For instance. test bed deployments have varied in size, and different applications – a busy four-way intersection vs. a single-lane curve speed warning – may require different equipment.
One of the goals of the U.S. Department of Transportation’s just begun Connected Vehicle Pilot Deployment Project is to determine cost estimates for 56 V2I applications in three locations — New York City, Tampa, and Wyoming.
The payoffs on this investment could be huge. Since 2011, Japan has installed
about 55,000 pieces of V2I equipment on local roads, and 1,600 pieces on expressways, the GAO reported. Japan claims it has cut accident rates and reduced congestion which brought lower greenhouse gas emissions.
In the U.S., an installed V2I and V2V system could prevent 59 percent of single-vehicle crashes and 29 percent of multi-vehicle crashes, which engender costs of more than $200 billion annually, according to the Federal Highway Administration.
DSRC CHALLENGE
The biggest challenge facing the rollout of V2I and V2V technology is the capability of the radiofrequency spectrum that is now devoted to transportation safety communications, according to a survey of the 21 subject matter experts that contributed to the GAO study.
In brief, the 5.9 Gigahertz (GHz) band was set aside for Dedicated Short-Range Communications (DSRC) systems, a wireless technology that allows vehicles and infrastructure to communicate over a range of about 1,000 feet, the GAO reports.
A V2V-equipped vehicle can use DSRC to share data about 10 times per-second on its speed, position, heading, acceleration, size, and braking with surrounding vehicles and road infrastructure.
The DOT has insisted the 5.9 band remain exclusive for V2I, V2V and other traffic-oriented communications. (For its part, Japan tested its 700 MHz band for sharing capability and decided to keep it devoted to V2I and V2V communications.)
However, growing demand for spectrum for Wi-Fi from consumers, businesses, and state and local governments has spurred the Federal Communications Commission to investigate whether it’s feasible to share the 5.9 band. The FCC oversees spectrum use by nonfederal users.

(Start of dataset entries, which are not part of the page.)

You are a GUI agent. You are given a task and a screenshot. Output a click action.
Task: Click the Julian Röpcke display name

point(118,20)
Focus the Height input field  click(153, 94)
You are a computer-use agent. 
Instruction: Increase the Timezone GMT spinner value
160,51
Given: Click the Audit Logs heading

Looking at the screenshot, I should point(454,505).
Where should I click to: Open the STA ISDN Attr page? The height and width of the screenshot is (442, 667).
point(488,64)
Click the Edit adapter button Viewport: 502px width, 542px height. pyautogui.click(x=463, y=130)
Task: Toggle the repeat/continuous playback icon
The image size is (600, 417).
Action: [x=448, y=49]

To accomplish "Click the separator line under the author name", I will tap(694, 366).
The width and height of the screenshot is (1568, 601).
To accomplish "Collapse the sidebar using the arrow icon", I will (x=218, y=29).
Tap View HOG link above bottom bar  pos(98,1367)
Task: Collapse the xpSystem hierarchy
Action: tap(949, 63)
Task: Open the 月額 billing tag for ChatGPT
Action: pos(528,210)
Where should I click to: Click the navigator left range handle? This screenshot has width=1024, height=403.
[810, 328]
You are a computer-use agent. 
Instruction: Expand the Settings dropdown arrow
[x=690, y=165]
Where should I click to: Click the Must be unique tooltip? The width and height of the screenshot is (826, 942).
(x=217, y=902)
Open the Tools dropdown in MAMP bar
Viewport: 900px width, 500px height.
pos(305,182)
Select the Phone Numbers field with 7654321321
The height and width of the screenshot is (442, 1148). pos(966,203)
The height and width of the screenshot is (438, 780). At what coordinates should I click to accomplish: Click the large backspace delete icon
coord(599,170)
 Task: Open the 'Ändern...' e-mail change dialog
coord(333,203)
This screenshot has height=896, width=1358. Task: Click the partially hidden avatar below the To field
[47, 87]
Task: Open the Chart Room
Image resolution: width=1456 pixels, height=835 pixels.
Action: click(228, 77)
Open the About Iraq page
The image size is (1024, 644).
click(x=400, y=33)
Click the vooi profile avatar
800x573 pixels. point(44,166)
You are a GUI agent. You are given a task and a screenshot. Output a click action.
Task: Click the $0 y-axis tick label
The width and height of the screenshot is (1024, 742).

The GAO found that there are two important non-government efforts looking into technology that would allow for sharing of the 5.9 band:
- Toyota, Denso, Qualcomm division CSR Technologies and other firms have been working since 2013 with the Institute of Electrical and Electronics Engineers (IEEE) DSRC Tiger Team;
- Cisco Systems, the Alliance of Automobile Manufacturers, and the Association of Global Automakers are in the midst of testing “listen, detect, and avoid” protocol. In May, these three, along with GM and Toyota, met with the FCC and predicted that feasibility testing of the technology could be completed by the end of 2015.
GM has publicly committed that its 2017 Model Year Cadillac CTS vehicles will have DSRC technology. That would translate into DSRC-capable vehicles for sale to the public as soon as the third quarter of 2016.
The GAO wrote its report at the request of Rep. Larry Bucshon, an Indiana Republican, Rep. Barbara Comstock, a Virginia Republican, and Rep. Daniel Lipinski, an Illinois Democrat. Bucshon is on the House Energy & Commerce Committee; Comstock and Lipinski are on the House Transportation & Infrastructure Committee.
Installing a V2I and V2V infrastructure will be a huge task. A number of DOT pilots now in the works won’t be done until 2020, and the agency estimates that even by 2025 only 20 percent of intersections will be V2I capable. For now, the goal is to have 80 percent of intersections V2I capable by 2040.